**EXERCISE BRIEF:** Count the lines in the rows below that contain the string "Task", matching case exactly, and reply with the number alone.

**RECORDS PROVIDED:**
----------

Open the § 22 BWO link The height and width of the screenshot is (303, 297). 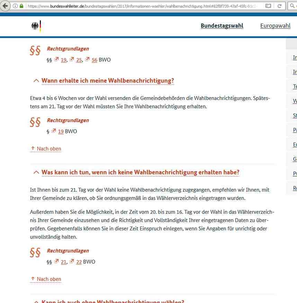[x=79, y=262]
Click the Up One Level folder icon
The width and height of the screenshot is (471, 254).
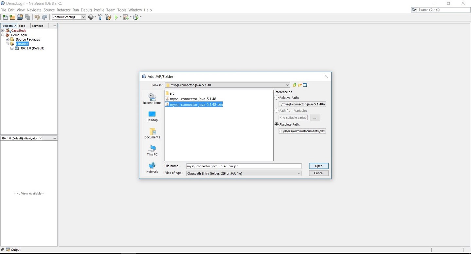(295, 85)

----------

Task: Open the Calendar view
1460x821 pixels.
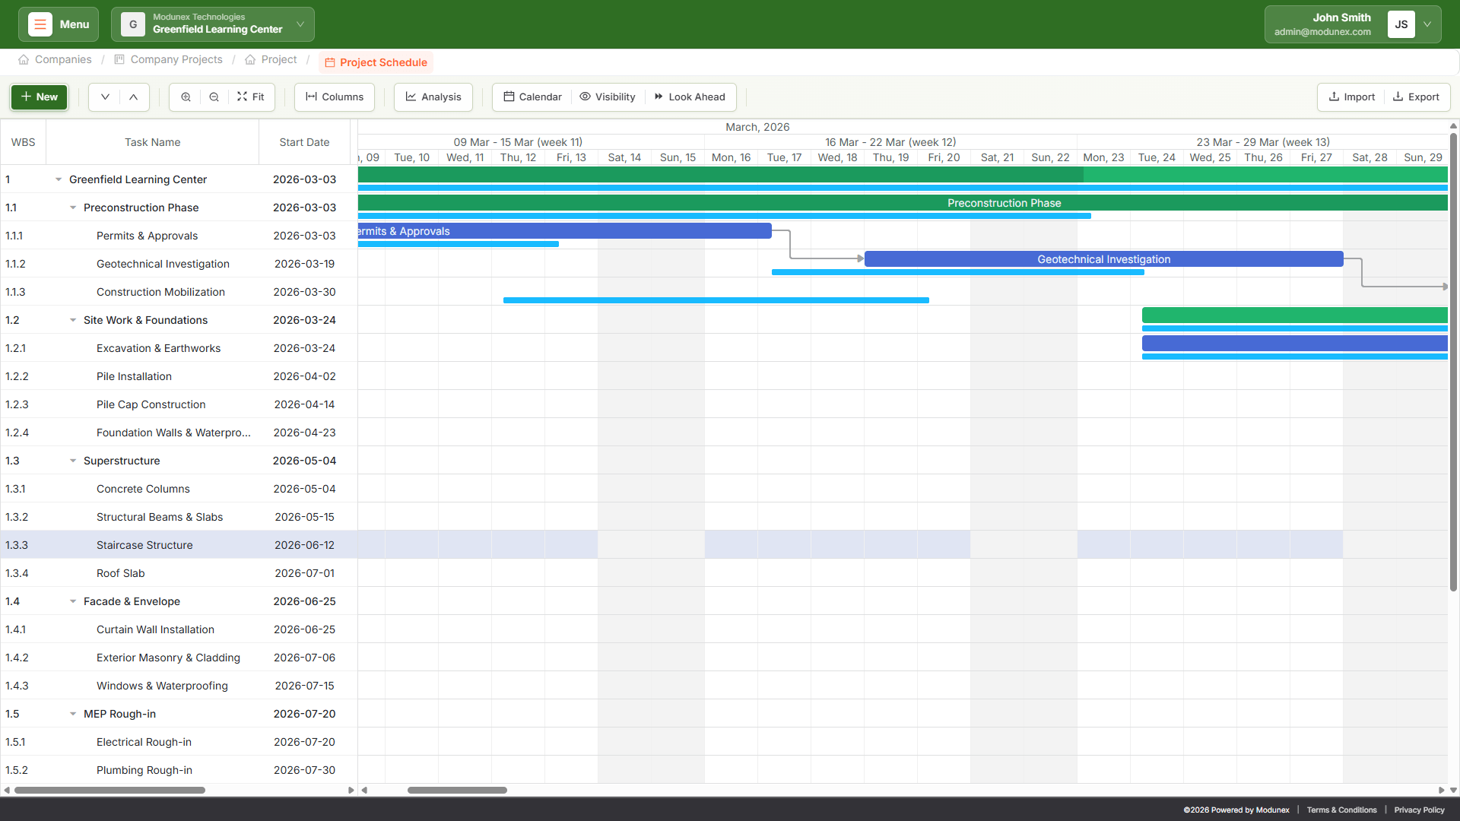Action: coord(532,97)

----------

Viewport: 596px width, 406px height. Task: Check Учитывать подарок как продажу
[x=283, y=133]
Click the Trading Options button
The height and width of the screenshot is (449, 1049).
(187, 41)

----------

**EXERCISE RESPONSE:** 2